[ RadSafe ] Imaging Technologies- stimulus for discussion. Corrections/additions welcomed.
Dixon, John E. (CDC/ONDIEH/NCEH)
gyf7 at cdc.gov
Thu Dec 2 14:49:08 CST 2010
Do these airport scanners "scan" in the same way as the port cargo
scanner (CAARs - NCRP Commentary 20)?
From: radsafe-bounces at health.phys.iit.edu
[mailto:radsafe-bounces at health.phys.iit.edu] On Behalf Of Geo>K0FF
Sent: Thursday, December 02, 2010 2:51 PM
Subject: [ RadSafe ] Imaging Technologies- stimulus for discussion.
In this method the entire picture is imaged in the same instant.
Flash photography is the best everyday example of this method. Inside
the camera the film is exposed to the image all at one time, with the
total amount of exposure determined by the intensity and duration of the
Conventional X-Ray machines operate using this principle. On one side of
the subject is the X-Ray source which when activated transilluminates
the entire subject at once. On the other side of the subject is the
sensor (X-Ray film) which receives the full image in one burst. X-Ray
sources can be pulsed or continuous, the film averages out the entire
total energy into a single exposure.
Dosimetry.
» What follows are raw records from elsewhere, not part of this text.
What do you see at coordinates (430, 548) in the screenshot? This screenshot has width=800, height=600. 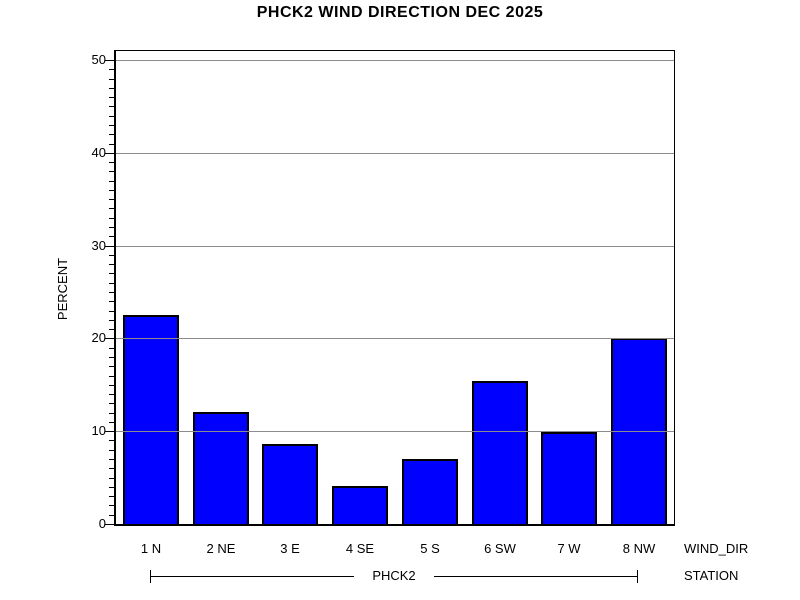 I see `x-tick-label-5: 5 S` at bounding box center [430, 548].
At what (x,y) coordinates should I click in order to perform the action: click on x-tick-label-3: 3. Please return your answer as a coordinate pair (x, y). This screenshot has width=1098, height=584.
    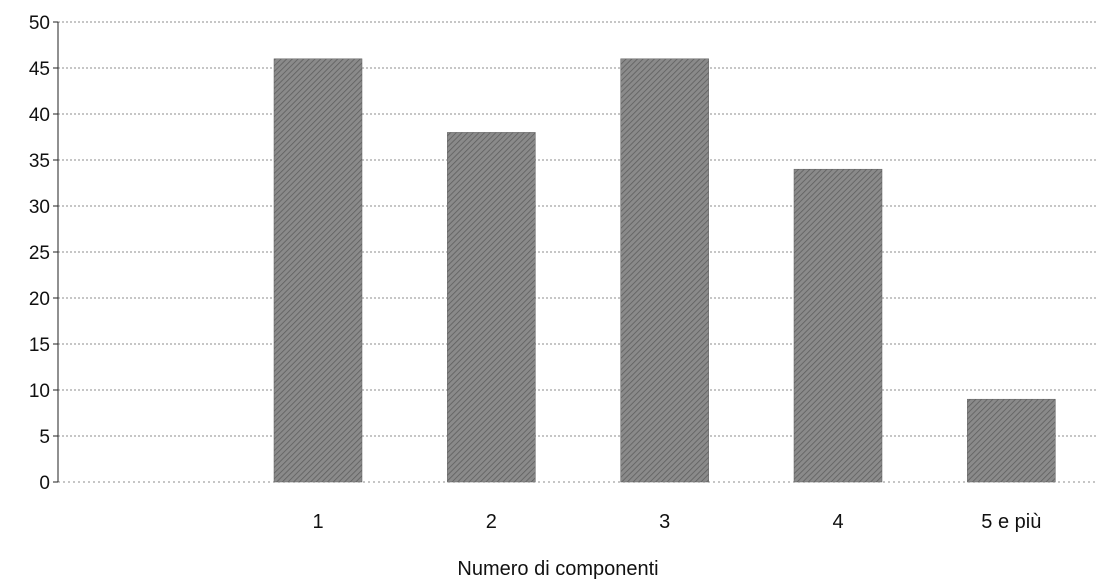
    Looking at the image, I should click on (664, 522).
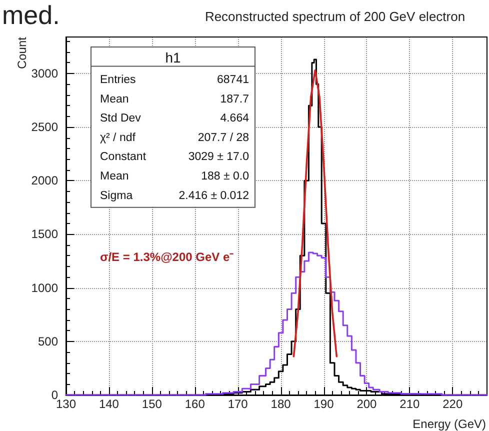 This screenshot has width=489, height=431. What do you see at coordinates (121, 118) in the screenshot?
I see `annotation: Std Dev` at bounding box center [121, 118].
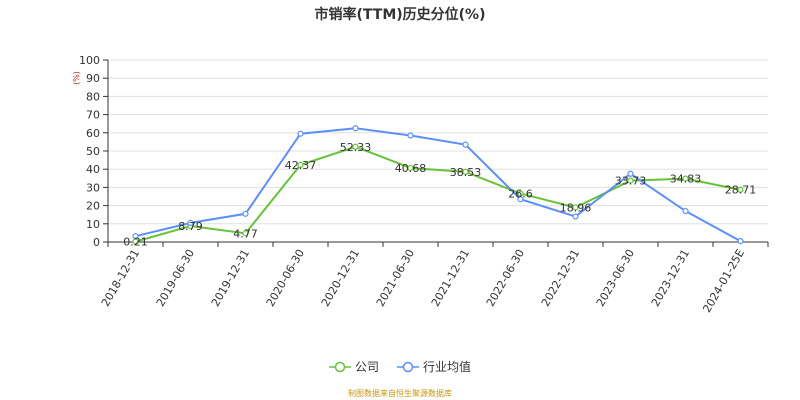 The width and height of the screenshot is (800, 400). What do you see at coordinates (230, 278) in the screenshot?
I see `x-tick-label: 2019-12-31` at bounding box center [230, 278].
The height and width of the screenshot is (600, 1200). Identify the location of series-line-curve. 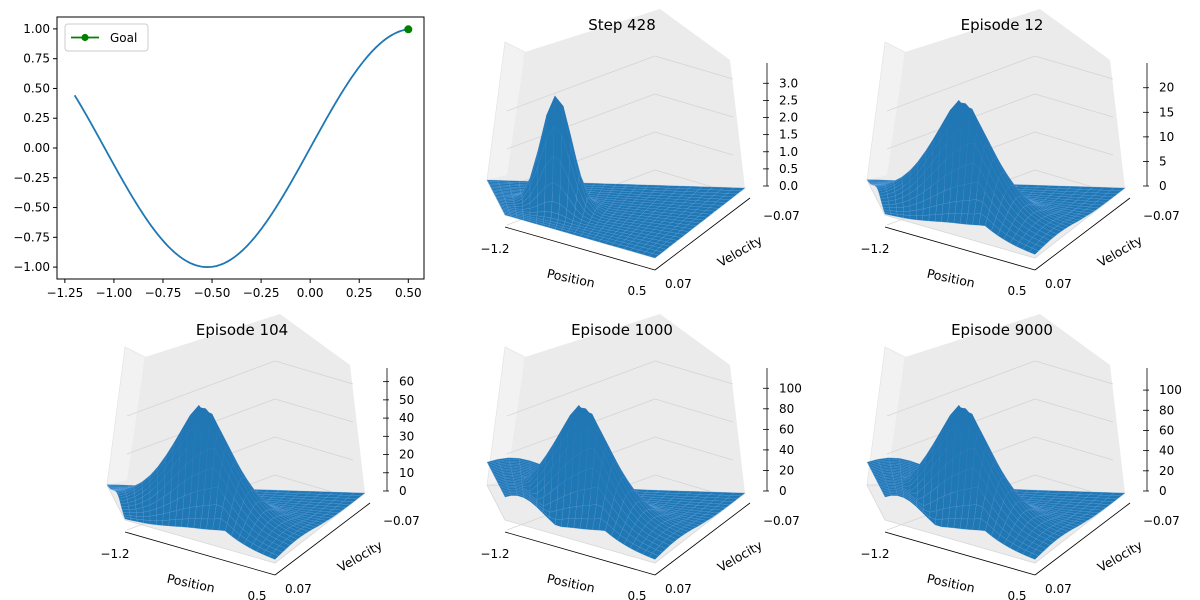
(241, 148).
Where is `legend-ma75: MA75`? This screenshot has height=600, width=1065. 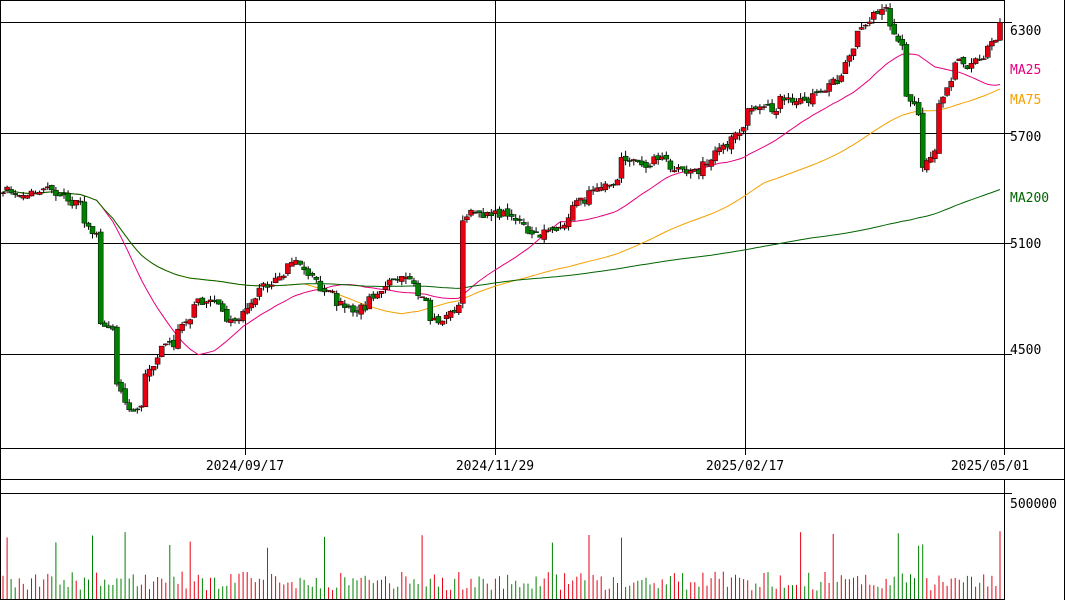 legend-ma75: MA75 is located at coordinates (1026, 100).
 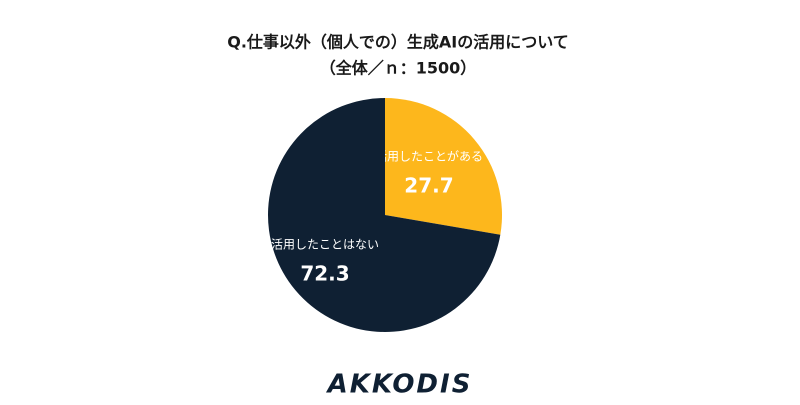 I want to click on chart-subtitle: （全体／ｎ：1500）, so click(x=398, y=68).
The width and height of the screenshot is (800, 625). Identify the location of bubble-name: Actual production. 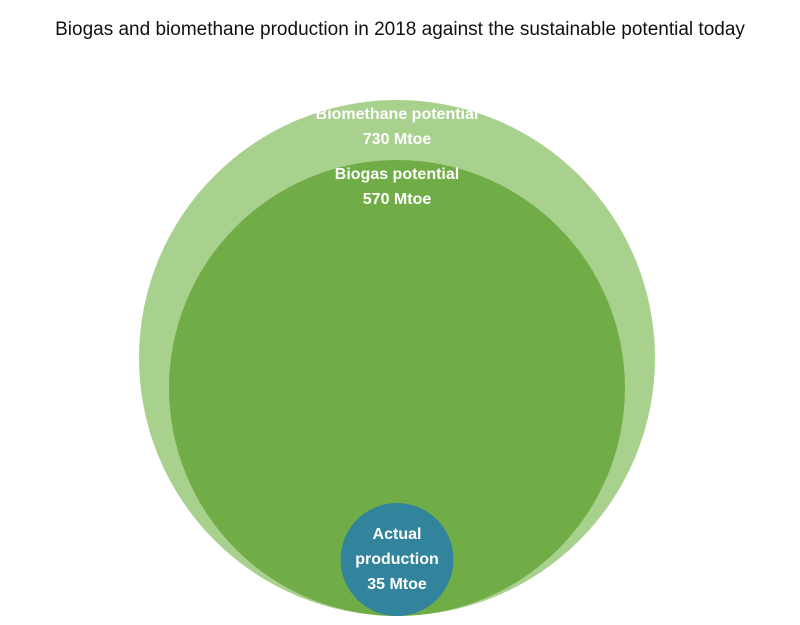
(397, 547).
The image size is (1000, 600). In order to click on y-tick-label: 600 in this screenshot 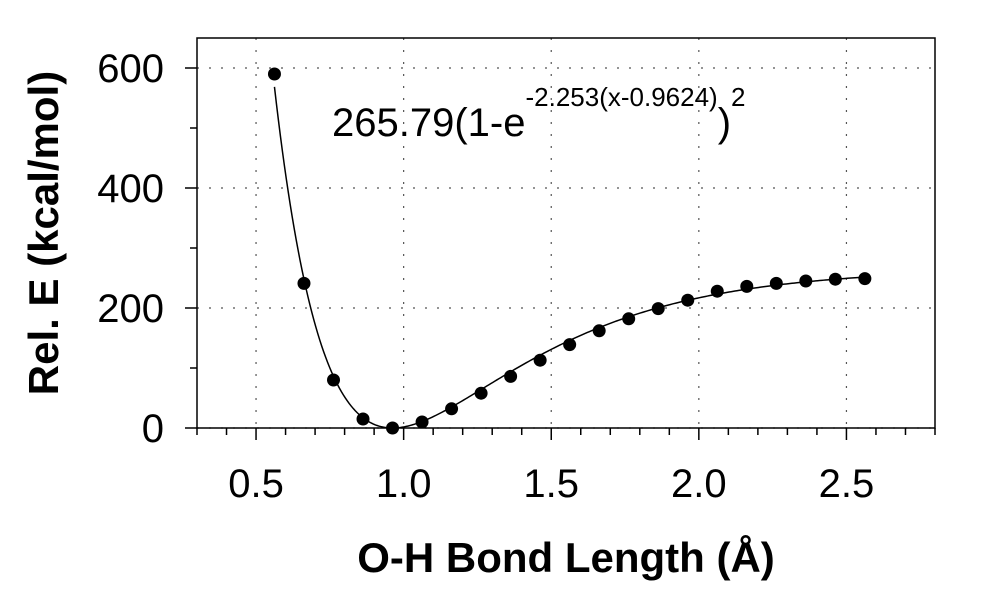, I will do `click(130, 69)`.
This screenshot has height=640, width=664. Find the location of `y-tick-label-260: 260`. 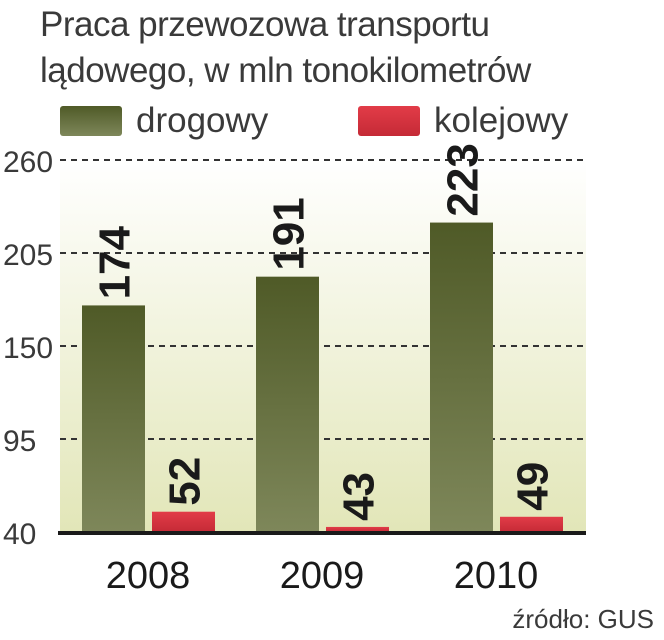

y-tick-label-260: 260 is located at coordinates (28, 162).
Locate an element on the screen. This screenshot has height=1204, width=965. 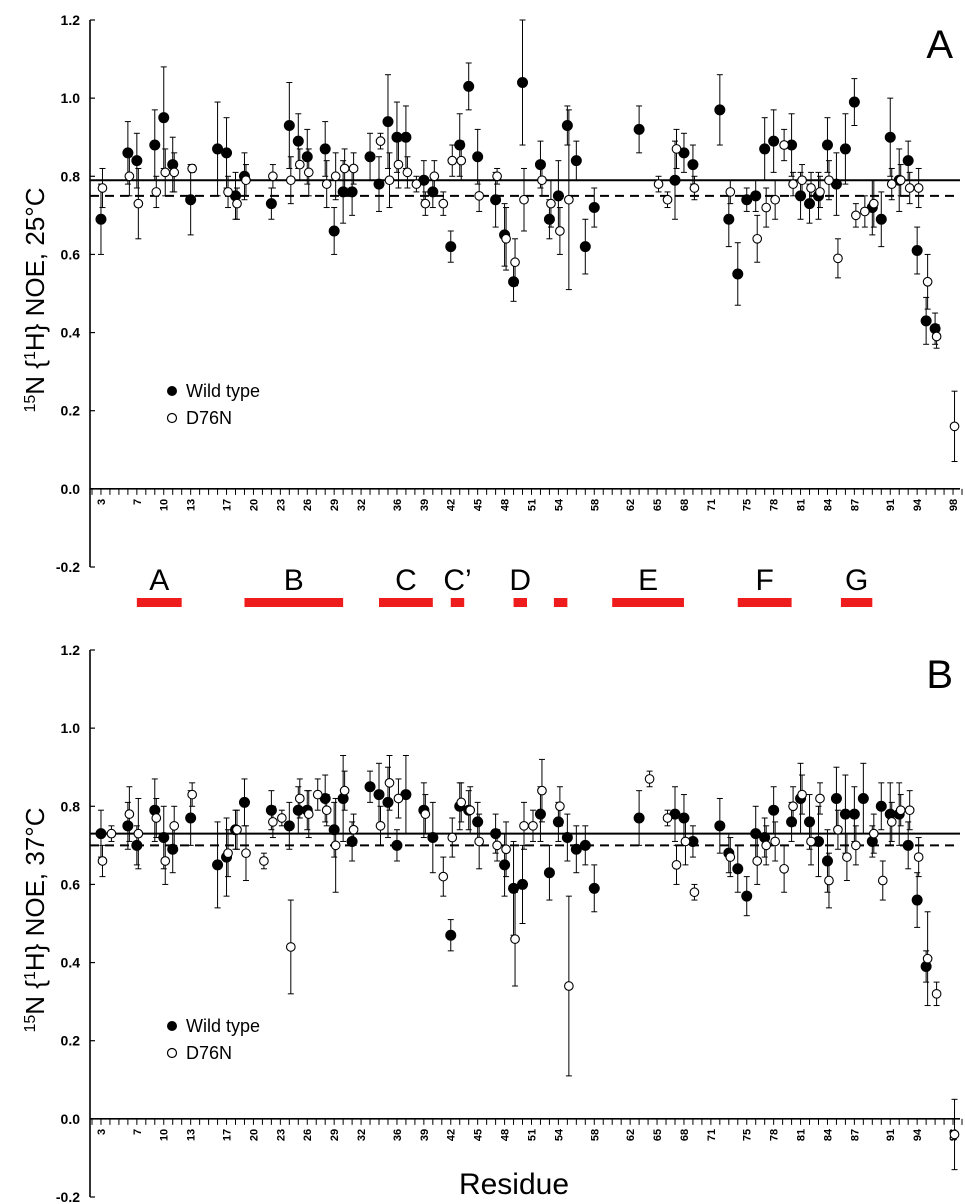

The X-Ray field is homogenous across the entire field.
Measuring methodology would have to take into account the frequency
issue if a pulsed beam is used, and the time duration in any case. Pulse
dependant detection technology (i.e. GM tube) is insufficient to
measure this type flux as it will produce only one "click" per episode
no matter how many actual pulses are present and independent of their
intensity. TLDs, film badges, Ion-chambers, PICs etc would certainly be
appropriate as the beam is large and all encompassing.
One small spot is scanned horizontally from one edge to the other, at
the end of each line being quickly retracted to the starting point,
incremented down by one line and repeat the horizontal scan. This is
repeated until the spot reaches the farthest corner of the image from
where it started where it is quickly retracted back to the starting
position. The resulting image is called a "frame". On the next pass, the
spot may be directed to start at a position in- between the first two
lines of the previous frame. In this type system called "interlaced" the
resolution is approximately doubled as the second scan fills in-between
the first scan, producing an overall image called a "Picture". The
"Picture' is made up of thousands of individual spots we call "Pixels".
CRT displays, TV sets and TV cameras work on this principle, in the USA
we see 60 frames and 30 full pictures each second.
The X-Ray analogy to the "Flying Spot" is the airport backscatter
machine. A "pencil beam" ( 28 keV is mentioned in literature, no
mention found of the mA, spot size, speed) is scanned across the body
from one side to the other, incremented down one line and the process
repeated ( per info on patent)..
There is really no need to go all the way back to the starting side
since the subsequent line can be scanned in a backwards configuration
and turned around in software. Since the X-Ray beam bounces off rather
than penetrate the body, two scanners are implemented, one on the front
side and one on the back side, providing continuous coverage.
Interlacing in my opinion would not be desired or required.
Dosimetry: This to me is problematic. I can see where TLDs; film badges
etc would be insufficient because the beam is small and moving. In
addition, in the case of equipment failure, the spot might be located in
one position for an extended period of time. Naturally if it were to
stall anywhere except right over the TLD, the dose would not be recorded
properly Similarly how would one measure the flux with instrumentation
even in a properly operating machine, how does the total energy
deposited over the whole surface relate to a single reading taken with a
relatively small detector ( i.e. ion-chamber)?
Similar in concept but different in detail compared to the "Flying
Spot". In the "Line Scanner", a whole line at a time is imaged. The next
line is sequentially scanned all at once and so on until a full picture
is imaged. Copy machines and FAX machines work on this principle. In the
case of a copy machine, the paper to be copied stays still and the light
is moved. In a FAX machine, the paper to be copied moves across a fixed
line of sensors.
Airport carry-on luggage scanners work using this principle. Inside is a
beam of X-Rays forming a line the full width of the conveyor belt.
Physical movement of the conveyor belt provides the "scan" into the line
of fixed sensors. It would be quite possible to build the "line" up from
a moving X-Ray beam, the principle remains the same.